Development of organelle-targetable europium complex probes for time-gated luminescence imaging of hypochlorous acid in live cells and animals

Abstract

Hypochlorous acid (HClO) plays a vital role in the immune system and is involved in various human diseases. To fully understand its biological functions in cellular signaling pathways, apoptosis and human diseases, effective chemical tools for directly tracing HClO at subcellular levels are greatly demanded. Herein, two mitochondria- and lysosome-targetable luminescent β-diketonate–Eu3+ complexes, Mito-BHHBCB-Eu3+ and Lyso-BHHBCB-Eu3+, were developed as probes for the time-gated luminescence detection of HClO inside mitochondria and lysosomes of living cells, respectively.
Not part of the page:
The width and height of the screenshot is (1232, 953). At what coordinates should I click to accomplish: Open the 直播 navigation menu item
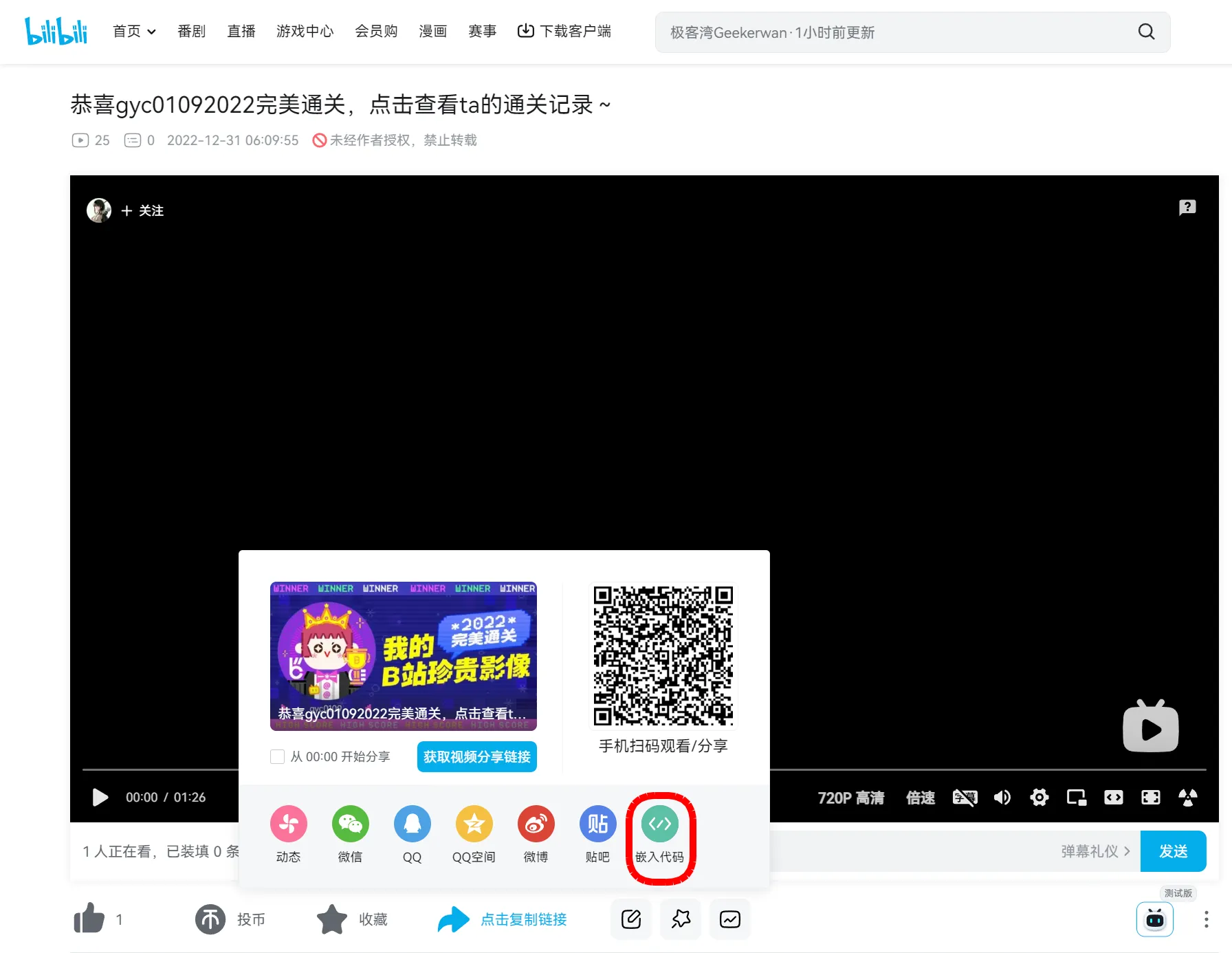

The probes were designed by incorporating a mitochondria-anchoring (triphenylphosphonium) motif or a lysosome-anchoring (morpholine) motif with a strongly luminescent HOCl-responsive β-diketonate–Eu3+ complex, BHHBCB-Eu3+, to ensure the probe molecules to be driven into mitochondria or lysosomes for responding to HOCl therein. Upon exposure to HClO, the probes exhibited a fast luminescence response (within 5 s) towards HClO with good selectivity and high sensitivity (<15 nM). In live cell experiments, both probes, Mito-BHHBCB-Eu3+ and Lyso-BHHBCB-Eu3+, were successfully located in the corresponding organelles as expected, which enabled exogenous and endogenous HClO to be imaged at subcellular levels. Taking advantages of time-gated luminescence bioimaging technique, the uptake of exogenous HClO by Daphnia magna was also successfully imaged by time-gated luminescence microscopy. The results reveal that Mito-BHHBCB-Eu3+ and Lyso-BHHBCB-Eu3+ could serve as useful tools for real-time imaging of HClO at subcellular levels and in vivo with high specificity and contrast.